Physics

Solar Probe’s Incredible New Photo Of Venus Shows Something It Shouldn’t Have Seen

Solar Probe’s Incredible New Photo Of Venus Shows Something It Shouldn’t Have Seen

NASA’s Parker Solar Probe will soon become a fabricated object to reach the Sun. To get there, it assisted by Venus and some creative orbit design. In July 2020, during a flyby to use the planet’s gravity to bend the Sun’s orbit, it scattered several images of the planet. These photos show something unexpected: the surface of Venus. Why is it unexpected? Unlike Earth, Venus covered in a thick blanket of dry clouds. To see them, previous spacecraft, including Akatsuki in Japan, used radar and infrared cameras. The Parker Solar Probe is not equipped with any. Its Wide-Field Imager (WISPR) designed to create visible images of the Sun’s inner heliosphere in the visible light of the solar corona.

“WISPR is suitable and tested for visible-light observations. We expected to see the clouds, but the camera just sank, “said Angels Vourlidas, a scientist with the Johns Hopkins Applied Physics Laboratory’s WIPR project, in a statement. Brian Wood, an astrophysicist at the U.S. Naval Research Laboratory in Washington, D.C., and a member of the WISPR team, said, “The WISPR effectively captured the heat dissipation on the surface of Venice.” 

These observations of Venus could have a huge impact on the mission. If WISPR can see more than visible light, it will provide more insight into the sun’s internal workings. Astronomers studying Venus have also received more than expected from the Parker Solar Probe that they are excited with this observation. The images show the planet’s night light and the vast Aphrodite Terra, the largest elevation on the planet.

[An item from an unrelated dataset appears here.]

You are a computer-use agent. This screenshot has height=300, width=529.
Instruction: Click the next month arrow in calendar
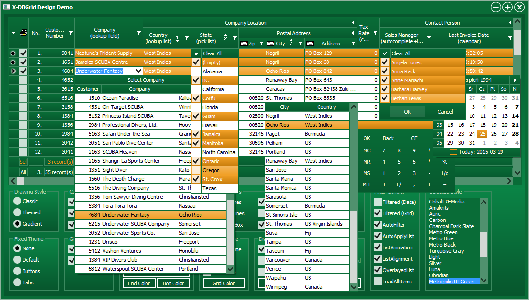pyautogui.click(x=515, y=80)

“We’re really looking forward to these new images,” said Javier Peralta, a planetary scientist from Akatsuki’s team who collaborated with Akatsuki on the Parker Solar Probe, which has been orbiting Venus since 2015. The surface of Venus and the nightglow – possibly from oxygen – in the planetary organs, could make a valuable contribution to the study of the Venetian surface.” The closest last pass to Venus by probe was last week, February 20, so some more exciting science should come soon.